第五十一話 盗賊退治へ――

 リック視点


 30分後、どうやら全員集まったようで、ここのギルドマスター、ギルアスさんが話を始めた。


「今回の依頼は知っての通り、リベリアルとスリエを繋ぐ街道に現れた盗賊団の討伐だ。詳しい話は、これからその盗賊団を実際に目撃したAランク冒険者、ルーカスに頼むか。と言う訳で、ルーカス。盗賊団についての情報を、出来る限り皆に伝えてくれ」


「ああ、分かった」


 すると、ギルアスさんの隣に立っていた細身だが引き締まった肉体を持つ銀髪の若い男性――ルーカスが口を開いた。

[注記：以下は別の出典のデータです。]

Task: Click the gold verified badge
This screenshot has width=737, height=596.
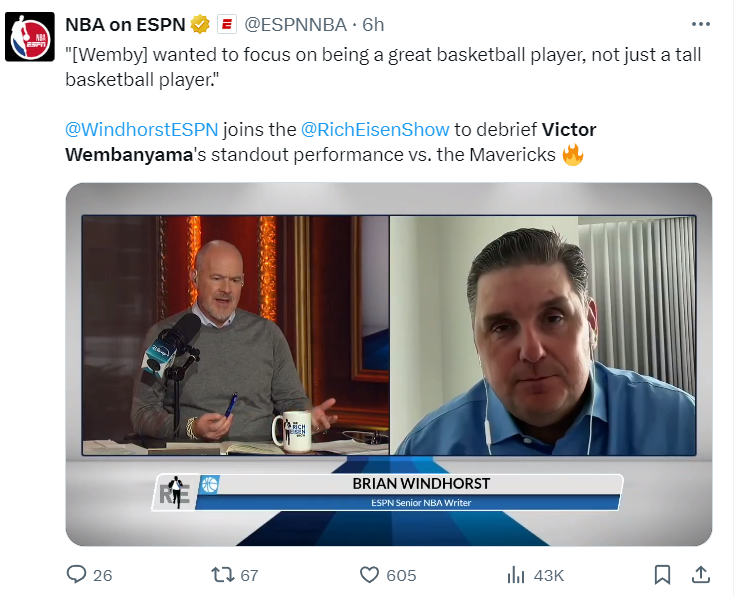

「その盗賊団の人数はおよそ20人前後。弓術師、魔法師、戦士と隙無く手札をそろえており、一人一人の強さは平均Cランク冒険者クラス。だが、Aランク冒険者クラスの実力者が最低2人いることが確認できた。1人は純粋な剣士、もう1人は片手剣を補助として使いつつ、メインは光属性魔法を使う魔剣士であることが分かった。だが、他にも手札はあるかもだから、これだけだとは思わないでくれ。では、これで話は終わりだ」


 ルーカスさんの言葉を聞いた俺たちは、考え込むような仕草を取る。無論俺もだ。

 てっきり1人2人の強者がいるから強いのかと思っていたが、それではまるで個ではなく、群としても強いというふうに思えてならない。こりゃ警戒する必要がありそうだな。今までの盗賊団みたいに、統率のへったくれもない集団……という考えは改めるべきだろう。

 すると、ギルアスさんが口を開く。


「で、その盗賊団の拠点と思わしき場所は、既にAランク冒険者の斥候が偵察に行って、見つけて来てもらっている。流石に戦力を見ようとしてバレたらマズいということで、今回は場所だけの偵察に留めてもらった。では、これからそこへ向かって、夜中に急襲するとしよう」


 あ、もう見つけてもらっているのか。なら、話は早いな。

 で、作戦は夜襲と……シンプルだが強力な戦い方だ。


「では、馬車は既にギルド前に用意してある。交流とか戦闘時の細かい取り決めはその時に決めてくれ」


 こうして、俺たちは盗賊団の拠点へ向かうこととなった。

 会議室の外に出た俺たちは、多くの人からの視線を浴びながら冒険者ギルドの外に出ると、扉の横に止まっている2台の馬車に、それぞれ分かれて乗り込む。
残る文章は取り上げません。